[Opening Records supplied section]

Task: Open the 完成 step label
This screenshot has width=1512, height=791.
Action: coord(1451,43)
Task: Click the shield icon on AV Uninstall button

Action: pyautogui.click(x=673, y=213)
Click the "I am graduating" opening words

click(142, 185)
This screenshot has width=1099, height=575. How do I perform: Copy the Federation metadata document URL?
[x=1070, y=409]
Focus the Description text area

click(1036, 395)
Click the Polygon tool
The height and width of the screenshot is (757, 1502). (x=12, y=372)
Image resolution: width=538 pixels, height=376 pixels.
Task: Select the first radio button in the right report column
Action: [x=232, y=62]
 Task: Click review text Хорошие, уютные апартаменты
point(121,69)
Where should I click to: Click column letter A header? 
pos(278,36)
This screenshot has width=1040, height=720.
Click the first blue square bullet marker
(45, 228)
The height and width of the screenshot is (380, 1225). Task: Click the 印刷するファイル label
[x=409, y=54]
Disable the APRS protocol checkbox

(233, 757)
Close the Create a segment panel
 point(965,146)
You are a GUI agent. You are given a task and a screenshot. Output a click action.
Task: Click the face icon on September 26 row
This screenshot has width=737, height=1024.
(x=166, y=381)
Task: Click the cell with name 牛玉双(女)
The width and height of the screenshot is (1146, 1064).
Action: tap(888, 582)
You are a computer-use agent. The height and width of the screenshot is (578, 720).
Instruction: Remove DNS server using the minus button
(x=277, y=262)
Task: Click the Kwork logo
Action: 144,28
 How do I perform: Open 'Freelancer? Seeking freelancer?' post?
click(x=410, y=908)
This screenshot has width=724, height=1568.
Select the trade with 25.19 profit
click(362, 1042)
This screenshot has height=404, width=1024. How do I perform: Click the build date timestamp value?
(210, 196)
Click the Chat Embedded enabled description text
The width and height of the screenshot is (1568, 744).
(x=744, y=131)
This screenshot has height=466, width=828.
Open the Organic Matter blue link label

[Closing Records supplied section]

# What you are asked to do
The entries shown above should be copied out word for word.

# Your solution
Task: Open the 完成 step label
This screenshot has width=1512, height=791.
Action: coord(1451,43)
Task: Click the shield icon on AV Uninstall button

Action: pyautogui.click(x=673, y=213)
Click the "I am graduating" opening words

click(142, 185)
This screenshot has width=1099, height=575. How do I perform: Copy the Federation metadata document URL?
[x=1070, y=409]
Focus the Description text area

click(1036, 395)
Click the Polygon tool
The height and width of the screenshot is (757, 1502). (x=12, y=372)
Image resolution: width=538 pixels, height=376 pixels.
Task: Select the first radio button in the right report column
Action: [x=232, y=62]
 Task: Click review text Хорошие, уютные апартаменты
point(121,69)
Where should I click to: Click column letter A header? 
pos(278,36)
This screenshot has width=1040, height=720.
Click the first blue square bullet marker
(45, 228)
The height and width of the screenshot is (380, 1225). Task: Click the 印刷するファイル label
[x=409, y=54]
Disable the APRS protocol checkbox

(233, 757)
Close the Create a segment panel
 point(965,146)
You are a GUI agent. You are given a task and a screenshot. Output a click action.
Task: Click the face icon on September 26 row
This screenshot has width=737, height=1024.
(x=166, y=381)
Task: Click the cell with name 牛玉双(女)
The width and height of the screenshot is (1146, 1064).
Action: tap(888, 582)
You are a computer-use agent. The height and width of the screenshot is (578, 720).
Instruction: Remove DNS server using the minus button
(x=277, y=262)
Task: Click the Kwork logo
Action: 144,28
 How do I perform: Open 'Freelancer? Seeking freelancer?' post?
click(x=410, y=908)
This screenshot has width=724, height=1568.
Select the trade with 25.19 profit
click(362, 1042)
This screenshot has height=404, width=1024. How do I perform: Click the build date timestamp value?
(210, 196)
Click the Chat Embedded enabled description text
The width and height of the screenshot is (1568, 744).
(x=744, y=131)
This screenshot has height=466, width=828.
Open the Organic Matter blue link label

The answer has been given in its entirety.